Bank of America raises Intel stock price target
Intel (INTC) stock closed the May 11 trading session at $129.44. That means it has gained 93.8% since April 23, according to Yahoo Finance. Meanwhile, the SPDR S&P 500 index (SPY) is up about 4.3% in the same period.
Why is Intel outpacing the S&P 500 so much, and why that specific period? The company reported Q1 earnings on April 23 and beat expectations, leading the stock to surpass its dot-com bubble record price.
The expectations weren't high, and fundamental problems with the business persist. The AI boom-driven sentiment is based on hypotheticals, not on strong, profitable business at the moment, as evidenced by the reported net loss of $4.3 billion.
A string of other good news has contributed to the INTC stock rally:
- Intel repurchased Apollo's (APO) equity interest in the joint venture related to Intel's Fab 34 in Ireland.
- The company said it will join Elon Musk's Terafab project.
- It has a multiyear partnership with Google to build out AI and cloud
infrastructure.
Source: TheStreet
Intel has added another piece of good news to the chain, boosting the stock even further.

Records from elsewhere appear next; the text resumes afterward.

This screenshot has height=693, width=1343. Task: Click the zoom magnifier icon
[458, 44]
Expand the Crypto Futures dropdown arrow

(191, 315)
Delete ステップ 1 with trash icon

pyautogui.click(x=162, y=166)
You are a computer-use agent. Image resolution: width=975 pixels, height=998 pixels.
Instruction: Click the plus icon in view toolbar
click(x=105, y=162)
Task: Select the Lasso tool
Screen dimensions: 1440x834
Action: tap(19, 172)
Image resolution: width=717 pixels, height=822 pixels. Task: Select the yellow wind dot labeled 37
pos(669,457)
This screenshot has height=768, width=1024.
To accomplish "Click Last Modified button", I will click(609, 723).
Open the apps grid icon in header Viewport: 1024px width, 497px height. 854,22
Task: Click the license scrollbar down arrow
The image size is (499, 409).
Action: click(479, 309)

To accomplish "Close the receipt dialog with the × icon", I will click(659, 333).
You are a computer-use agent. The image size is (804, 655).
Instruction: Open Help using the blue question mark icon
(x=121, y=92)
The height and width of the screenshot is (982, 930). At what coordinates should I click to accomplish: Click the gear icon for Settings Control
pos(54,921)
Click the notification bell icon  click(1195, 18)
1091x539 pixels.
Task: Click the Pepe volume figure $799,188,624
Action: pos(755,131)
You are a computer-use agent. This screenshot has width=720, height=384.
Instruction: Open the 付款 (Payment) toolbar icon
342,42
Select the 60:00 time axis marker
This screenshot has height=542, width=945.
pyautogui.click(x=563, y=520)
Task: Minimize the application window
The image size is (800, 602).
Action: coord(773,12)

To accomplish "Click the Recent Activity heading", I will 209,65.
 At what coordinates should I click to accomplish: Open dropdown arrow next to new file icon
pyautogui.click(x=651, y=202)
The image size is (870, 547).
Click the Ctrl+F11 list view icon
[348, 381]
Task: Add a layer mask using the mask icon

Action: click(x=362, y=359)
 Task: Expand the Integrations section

Intel signs preliminary agreement with Apple
On May 8, the Wall Street Journal reported that, according to its sources, Intel and Apple (AAPL) had achieved a preliminary agreement for Intel to make some of the chips that power Apple devices.
To understand the importance of this potential deal, we need to take a closer look at Intel's business. The main business is Integrated Device Manufacturer (IDM), but another part of Intel's business is its foundry business. This entails Intel's fabs manufacturing chips for third parties, such as Apple, that are not designed by Intel itself.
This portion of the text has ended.